Ici finit totalement l'histoire du Monde vrai.
Apparemment que le Philosophe, à qui l'idée de ce Monde étoit venue, n'a pas cru qu'il fût nécessaire de la pousser plus loin ; attendu sans doute que cette idée une fois donnée, tout le monde peut l'étendre, & s'en imaginer toutes les suites.

Metatextualité

Passons à autre chose.
Il y a deux sortes d'ambition ; celle d'amasser du bien, celle d'amasser des honneurs.

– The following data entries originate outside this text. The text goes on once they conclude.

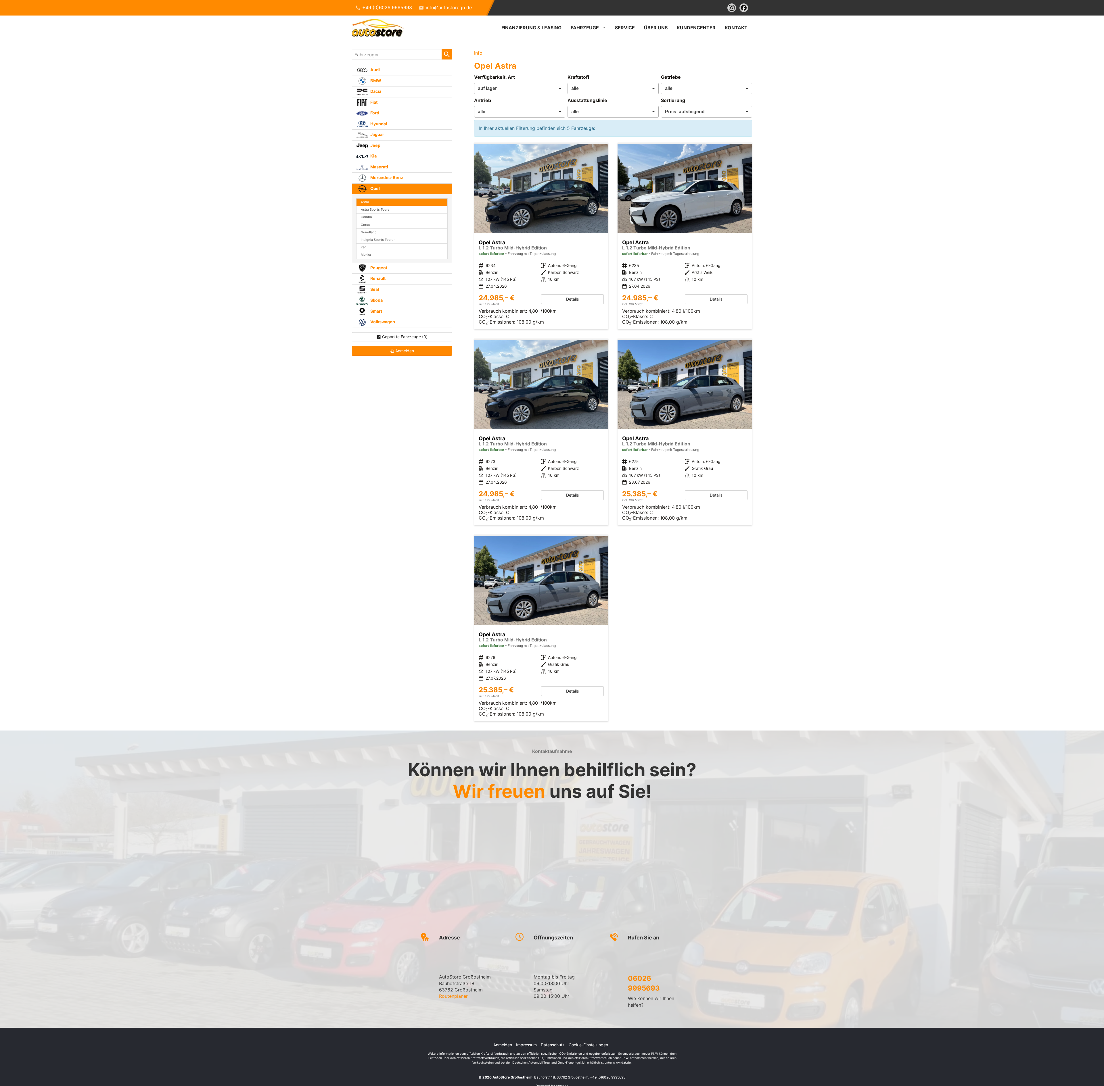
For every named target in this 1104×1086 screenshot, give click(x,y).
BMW (375, 80)
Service (625, 27)
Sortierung (673, 100)
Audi (374, 69)
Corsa (365, 225)
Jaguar (376, 134)
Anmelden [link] (404, 350)
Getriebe (671, 77)
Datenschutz (553, 1044)
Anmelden (502, 1044)
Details (572, 299)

Il y a des gens qui n'ont que la premiere ; d'autres, que la seconde ; d'autres, qui les ont toutes deux. Les premiers sont des avares que je méprise : ils n'ont point d'ame ; les seconds sont des superbes qui en ont trop ; les troisiemes sont des ames ordinaires ; le monde en est plein : gens qui voudroient de tout, mais rien avec assez d'ardeur. Les premiers sont toujours en danger d'être fripons, & le sont souvent ; les seconds, quoique généreux, toujours en danger d'être méchans, & le sont, quand il le faut ; les troisiemes, communément, n'ont ni assez de force pour être méchants, ni assez d'avarice pour être fripons. Je serois tenté d'estimer les seconds ; s'ils n'étoient pas dangereux ; les troisiemes ne méritent pas qu'on les remarque : il n'y a que les premiers de méprisables.